Previous reports have shown that DDIT3 deficiency lessened both RGC axonal degeneration and somal loss in the microbead model of acute IOP elevation and after CONC33. However, we report no difference in RGC axonal degeneration between D2.Ddit3+/+ and D2.Ddit3−/− mice at 12 M. This result is consistent with our previous report that Ddit3 deletion did not protect from loss of RGC axonal conductance after CONC in C57BL/6J mice17, unlike manipulation of molecules known to protect axons from degeneration (WldS and Sarm110). The differences between these results could perhaps be explained by the nature and/or duration of the insults. In the microbead model of acute ocular hypertension, optic nerves had only moderate neurodegeneration (~29% axonal loss) after 8 weeks33. It is possible that DDIT3 deficiency can delay axonal degeneration after an ocular hypertensive injury, but not prevent degeneration after long term ocular hypertensive insult or severe mechanical injury. It is also conceivable that the differences in findings are explained by the age-related nature of the DBA/2J disease, as acute induction of ocular hypertension was performed on young animals33. Finally it is possible that there is a small number of axons surviving in the D2.Ddit3−/− optic nerve that were not detected using a grading system. Regardless, our findings suggest that DDIT3 does not play a major role in axonal degeneration in an age-related, chronic ocular hypertension model of glaucoma.

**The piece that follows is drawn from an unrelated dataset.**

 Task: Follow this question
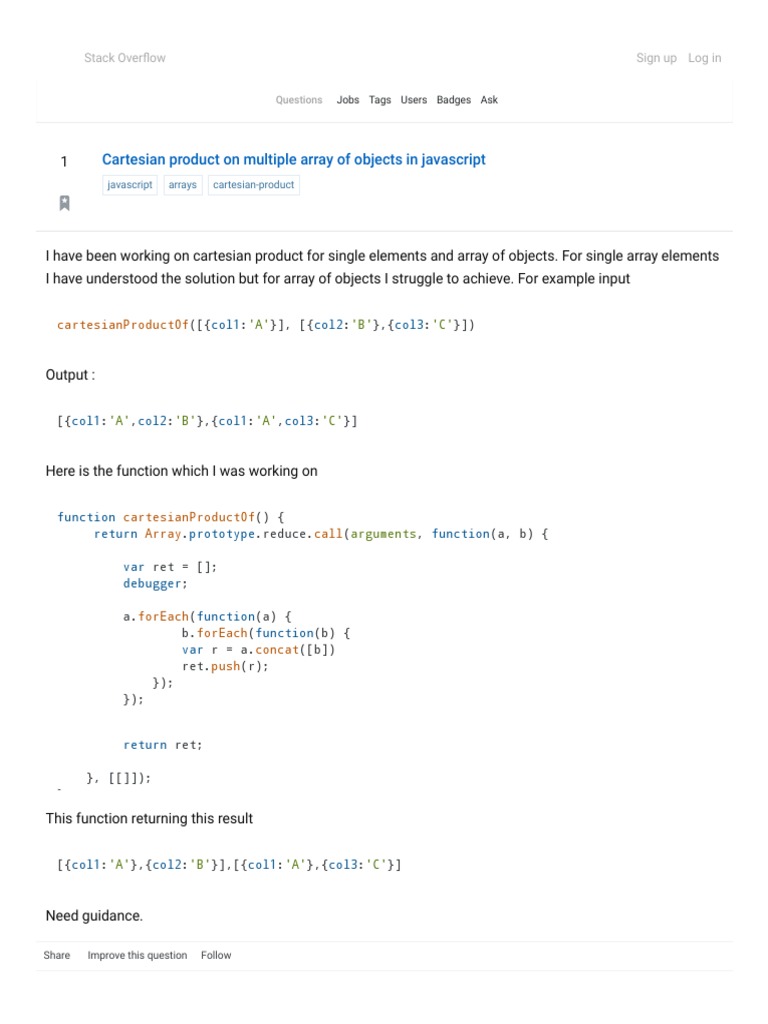click(216, 955)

In conclusion, the role of DDIT3 in glaucomatous neurodegeneration was tested in the DBA/2J (D2) inherited model of chronic, age-related ocular hypertension. DDIT3 deficiency did not alter retinal or optic nerve morphology, nor did it alter the IOP profile of the D2 model. In this model, DDIT3 did not contribute to RGC axonal degeneration, but it was responsible for ~20% of RGC somal apoptosis. Future work should focus on the roles of both JUN and DDIT3 together in perpetuating glaucomatous RGC death and should elucidate upstream regulators of both JUN and DDIT3 after glaucoma-relevant injury.